YouTube applied a bit more pressure on the traditional pay TV market last week with the launch of an a la carte subscription video package that’s starting off with a slate of 53 channels.

Among the initial batch, NuestroPix represents the low end, costing just 99 cents per month. SmartTV, at $9.99 per month, is the priciest. If consumers paid the monthly rate for all of 53 channels , it would set them back $190.47, or about $3.59 per channel, per month.

Among the early movers, Sesame Street will offer full episodes when its paid channel launches, while the Ultimate Fighting Championship’s offering features recent replays and older, “classic” fights.

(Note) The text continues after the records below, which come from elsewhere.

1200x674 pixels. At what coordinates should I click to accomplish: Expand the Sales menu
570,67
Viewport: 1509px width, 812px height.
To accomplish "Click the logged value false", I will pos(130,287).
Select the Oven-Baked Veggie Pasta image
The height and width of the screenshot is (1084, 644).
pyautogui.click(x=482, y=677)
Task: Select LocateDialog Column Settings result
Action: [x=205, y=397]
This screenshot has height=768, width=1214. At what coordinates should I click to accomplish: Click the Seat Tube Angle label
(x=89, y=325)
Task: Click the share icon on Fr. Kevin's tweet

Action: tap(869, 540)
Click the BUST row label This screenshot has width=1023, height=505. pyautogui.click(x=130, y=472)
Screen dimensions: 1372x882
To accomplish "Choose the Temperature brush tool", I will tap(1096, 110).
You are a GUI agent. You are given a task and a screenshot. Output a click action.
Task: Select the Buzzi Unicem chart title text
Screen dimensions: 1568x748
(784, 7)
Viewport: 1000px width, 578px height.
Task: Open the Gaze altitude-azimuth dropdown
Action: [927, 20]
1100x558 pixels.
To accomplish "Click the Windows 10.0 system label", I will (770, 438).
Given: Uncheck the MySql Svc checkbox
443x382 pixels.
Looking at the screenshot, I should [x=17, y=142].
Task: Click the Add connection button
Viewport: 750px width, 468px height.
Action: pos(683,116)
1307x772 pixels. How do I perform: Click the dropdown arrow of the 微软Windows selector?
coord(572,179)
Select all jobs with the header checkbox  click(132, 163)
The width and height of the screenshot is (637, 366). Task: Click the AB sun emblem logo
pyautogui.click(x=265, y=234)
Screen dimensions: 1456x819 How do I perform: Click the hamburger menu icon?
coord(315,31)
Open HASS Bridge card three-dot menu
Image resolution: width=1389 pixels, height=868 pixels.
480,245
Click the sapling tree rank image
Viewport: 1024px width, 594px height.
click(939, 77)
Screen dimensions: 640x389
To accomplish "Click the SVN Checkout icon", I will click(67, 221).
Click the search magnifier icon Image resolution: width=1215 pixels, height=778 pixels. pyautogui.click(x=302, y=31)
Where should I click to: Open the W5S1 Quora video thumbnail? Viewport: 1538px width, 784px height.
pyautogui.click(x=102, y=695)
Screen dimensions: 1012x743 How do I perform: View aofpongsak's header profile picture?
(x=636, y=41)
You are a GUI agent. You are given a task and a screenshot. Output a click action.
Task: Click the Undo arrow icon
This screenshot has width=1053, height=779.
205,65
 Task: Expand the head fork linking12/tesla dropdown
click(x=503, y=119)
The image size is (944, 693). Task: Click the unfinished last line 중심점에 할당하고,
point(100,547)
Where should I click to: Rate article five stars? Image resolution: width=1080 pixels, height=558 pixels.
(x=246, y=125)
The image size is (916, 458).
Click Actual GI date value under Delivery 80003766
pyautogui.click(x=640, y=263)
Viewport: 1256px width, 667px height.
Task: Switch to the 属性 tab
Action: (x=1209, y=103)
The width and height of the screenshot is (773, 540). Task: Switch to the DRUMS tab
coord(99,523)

Among other services that will present YouTube subscription offerings: gay and lesbian network Here TV; the suite of eights channels — Cars.TV, Comedy.TV, ES.TV, MyDestination.TV, Pets.TV, Recipe.TV, JusticeCentral.TV, and Smart-TV.com — from Byron Allen’s Entertainment Studios; and Grace Creek Media’s Sportskool Plus, a training/instructional service.

But will consumers pay to play? A study from IBB Consulting, a Philadelphia-based company that counts cable operators and media companies among its clients, indicates that YouTube’s new model has some market potential.

IBB’s survey of 250 Web users last month showed that consumers ages 18 to 24 subscribe to the greatest number of free YouTube channels, but an older segment — those ages 25 to 34 — are the most likely to pay for YouTube content. The most popular genres were sports, comedy, drama, news and “unscripted” shows.

According to IBB, about 18% of online consumers already subscribe to at least one free YouTube channel, while 9% take between one and five channels and 9% subscribe to more than five channels.

YouTube’s pay partners believe the over-the-top, subscription-based model offers them new, open terrain on which to establish themselves.

“You’re now in a world where there are no gatekeepers, in essence,” said Robert Johnson, chairman of RLJ Entertainment, which is offering Acorn TV and its new OnCue brand via YouTube’s new pay platform. “I think what we’ve built here … is the right formula. It’s one of having a media focus of creating proprietary brands and then having the infrastructure and the knowledge to take that content and redistribute it to other windows, thereby monetizing everything you produce.”

He said the target viewers for RLJ’s new urban-themed OnCue channel are the 2 million African-American households that pay $500 million annually to subscribe to premium channels such as HBO, Showtime and Starz.

RLJ’s Acorn TV, billed as the best of British TV, already has 25,000 paid subscribers via other platforms, such as Roku boxes. The expectation is to have 60,000 paid subs by the end of 2013, Miguel Penella, RLJ Entertainment’s CEO, said.

TAKEAWAY

An IBB Consulting study says YouTube’s new subscription model may appeal to 18-to-34- year-old viewers.